Irish musician (1944–2008)

John "Irish" Earle (6 October 1944 – 7 May 2008) was an Irish saxophonist, best known for his solo on Thin Lizzy's live versions of "Dancing in the Moonlight", such as that on their live album Live and Dangerous (1978). He also worked with Ian Dury, Graham Parker, Gnidrolog, Rory Gallagher, The Boomtown Rats, Randy Crawford, Shakin' Stevens and many others

==Biography==
Earle went to school at Synge Street CBS, and started playing the clarinet as a young boy, and later learned to play the saxophone. After a short career as a commercial artist, he started his professional music career in the mid-1960s, playing in showbands that were popular in Ireland at the time. In 1966, he moved to Libya to play in a covers band on Wheelus Air Force base for US Air Force personnel. Following this he moved to Germany to perform for US servicemen on other US bases, performing covers of popular chart hits. Around this time, he was given the nickname "Irish" by fellow band members to identify him from two other Johns playing in the same band, this stuck with him throughout his career in the UK. Towards the end of the decade, he joined the Krautrock band Nine Days Wonder, performing in clubs across Europe and recording his first album with them.

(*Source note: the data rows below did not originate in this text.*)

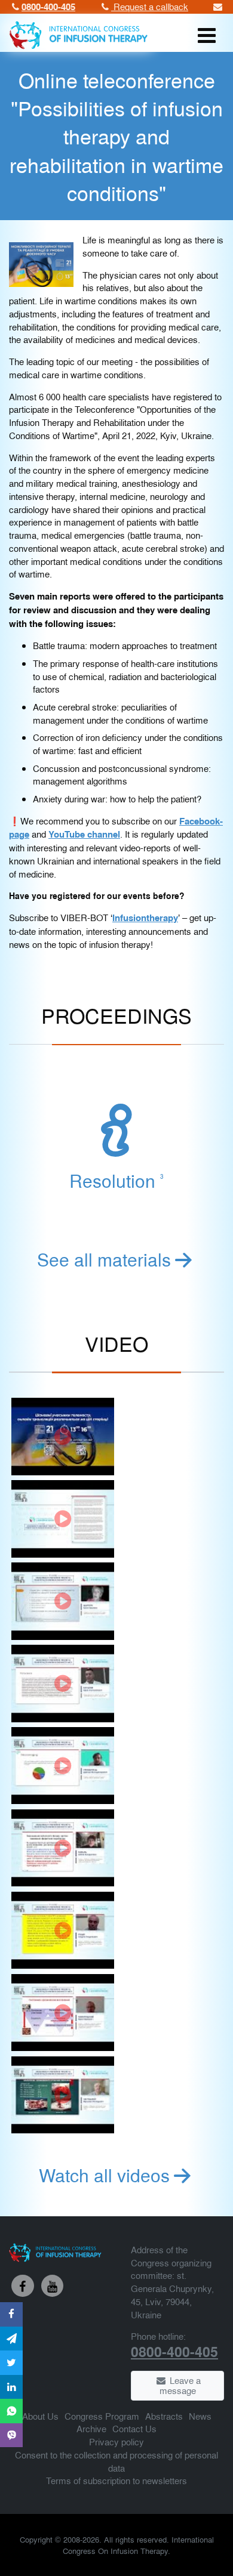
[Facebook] (22, 2286)
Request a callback (149, 6)
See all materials (104, 1258)
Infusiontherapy (145, 917)
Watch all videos (104, 2174)
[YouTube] (52, 2286)
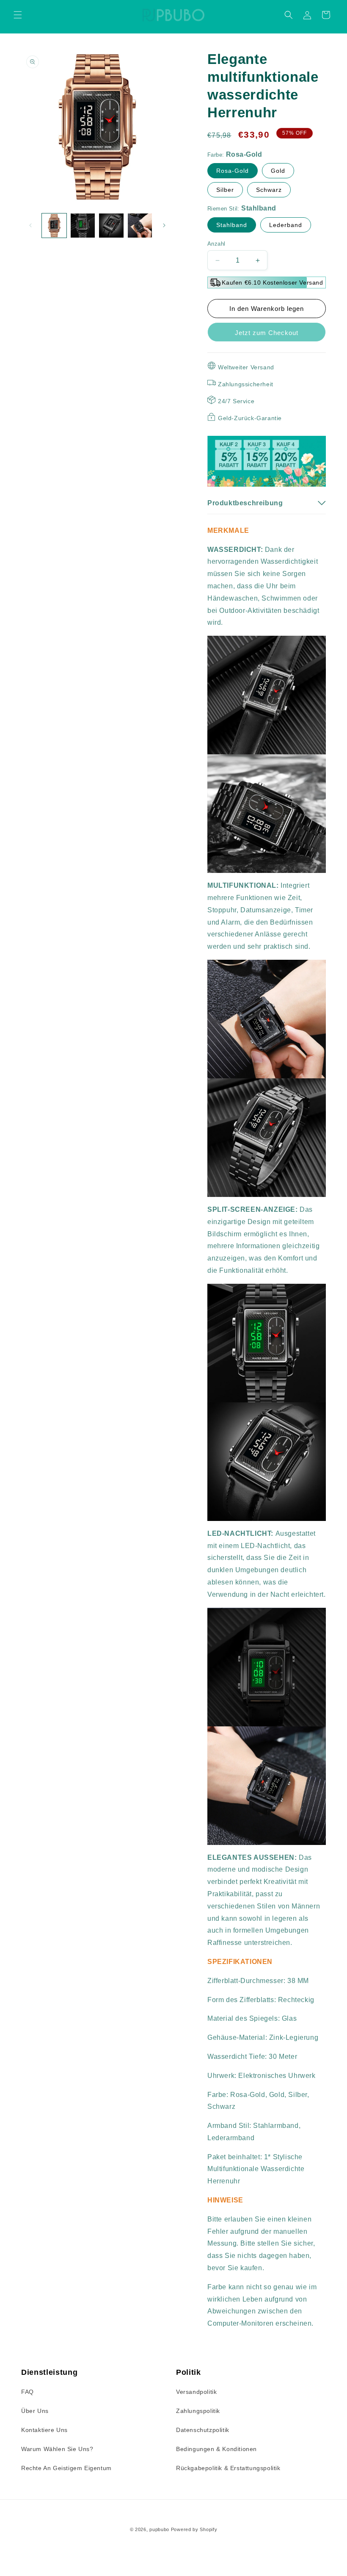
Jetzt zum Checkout (266, 332)
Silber (225, 189)
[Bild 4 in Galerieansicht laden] (140, 225)
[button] (17, 15)
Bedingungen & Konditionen (216, 2449)
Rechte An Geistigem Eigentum (66, 2468)
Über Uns (35, 2410)
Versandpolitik (196, 2391)
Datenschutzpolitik (202, 2429)
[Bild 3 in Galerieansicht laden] (111, 225)
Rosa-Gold (232, 170)
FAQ (27, 2391)
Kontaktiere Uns (44, 2429)
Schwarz (269, 189)
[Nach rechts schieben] (164, 225)
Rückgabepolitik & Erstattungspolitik (228, 2468)
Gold (278, 170)
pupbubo (159, 2529)
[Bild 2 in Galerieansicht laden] (83, 225)
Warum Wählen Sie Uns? (57, 2449)
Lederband (285, 225)
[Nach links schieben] (30, 225)
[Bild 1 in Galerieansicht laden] (54, 225)
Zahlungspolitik (198, 2410)
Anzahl (216, 244)
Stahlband (231, 225)
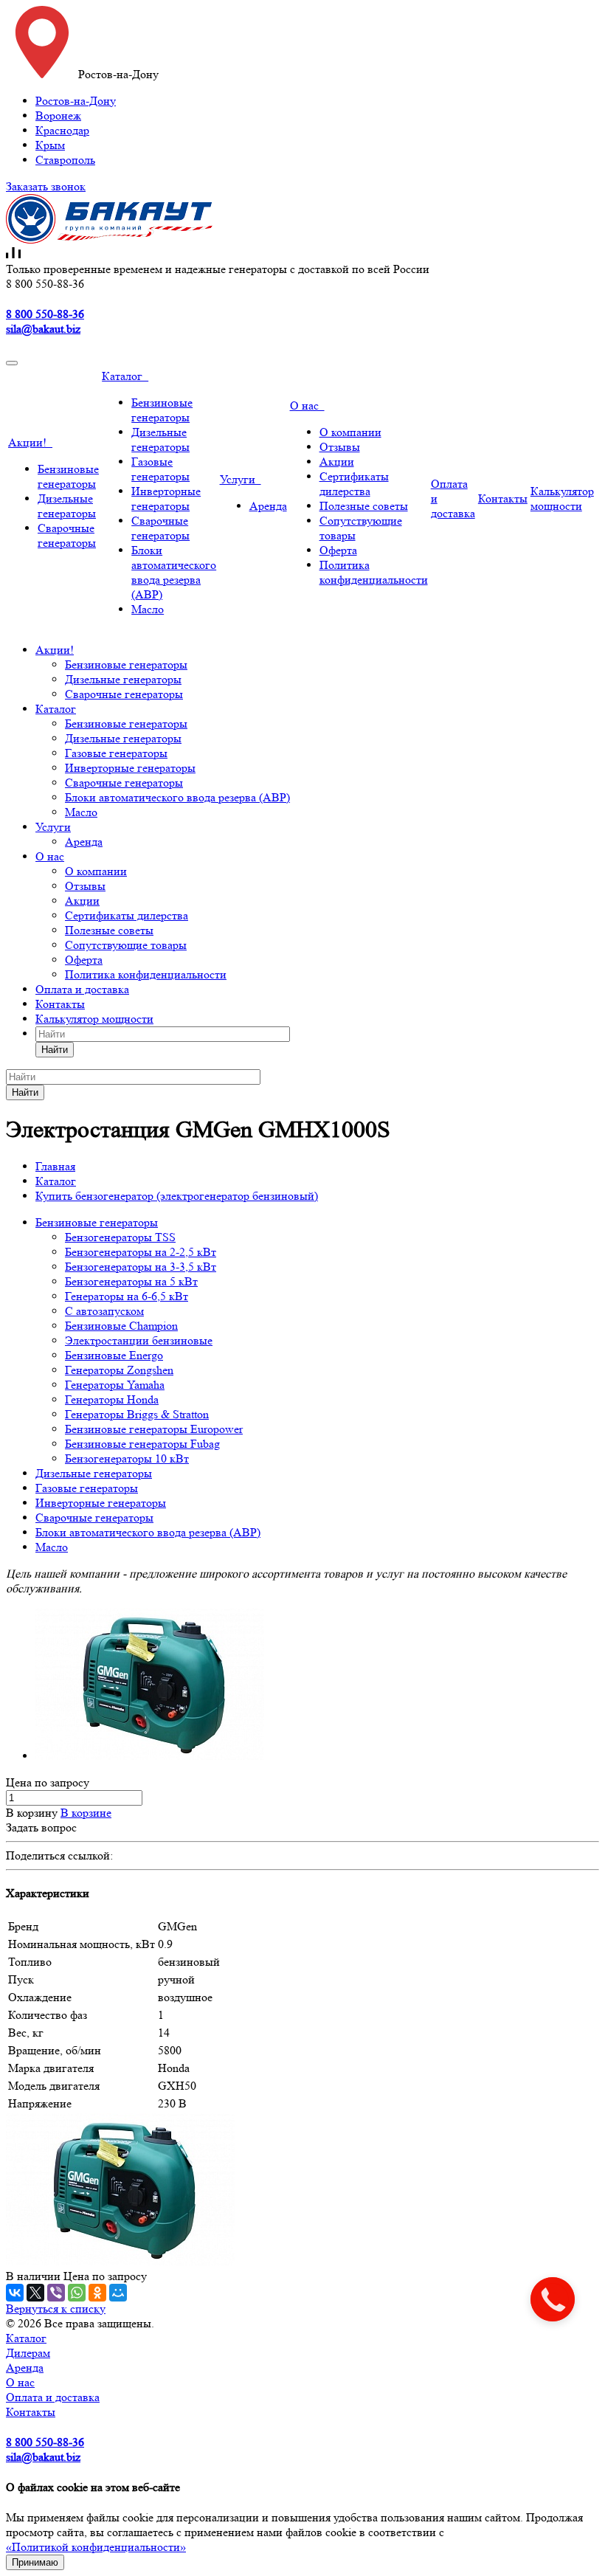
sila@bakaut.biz (43, 329)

In 1972, Earle left Germany and moved to England to further his career. After a spell with progressive rock band Gnidrolog, there was a lack of musical work so he took a job in a record packing house distributing albums, including Gnidrolog's. While attending various auditions and jam sessions, he met Ian Dury by chance in the Hope and Anchor, Islington, which led to him becoming a member of his backing band Kilburn and the High Roads. In 1977, he performed and played a solo on the song "England's Glory", written by Dury, performed by English music hall veteran Max Wall and produced by Dave Edmunds. He also worked at the newly reopened Rainbow Theatre as a member of the stage crew during 1977.

Following an introduction to Stiff Records supremo and fellow Dubliner Dave Robinson, he progressed to playing in Graham Parker and The Rumour in the mid-1970s, playing on the albums Heat Treatment and Stick to Me. It was through their connection as support band to Thin Lizzy in 1976, that he was invited to play saxophone during Lizzy's main set. He later played on The Clash's album London Calling, playing double-tracked baritone saxophone on the track "The Right Profile".

Earle later moved back to Ireland, residing in Rathmines, Dublin. He frequently played with local blues and jazz musicians including Tam White and Ben Prevo.

He died on 7 May 2008 at the age of 63.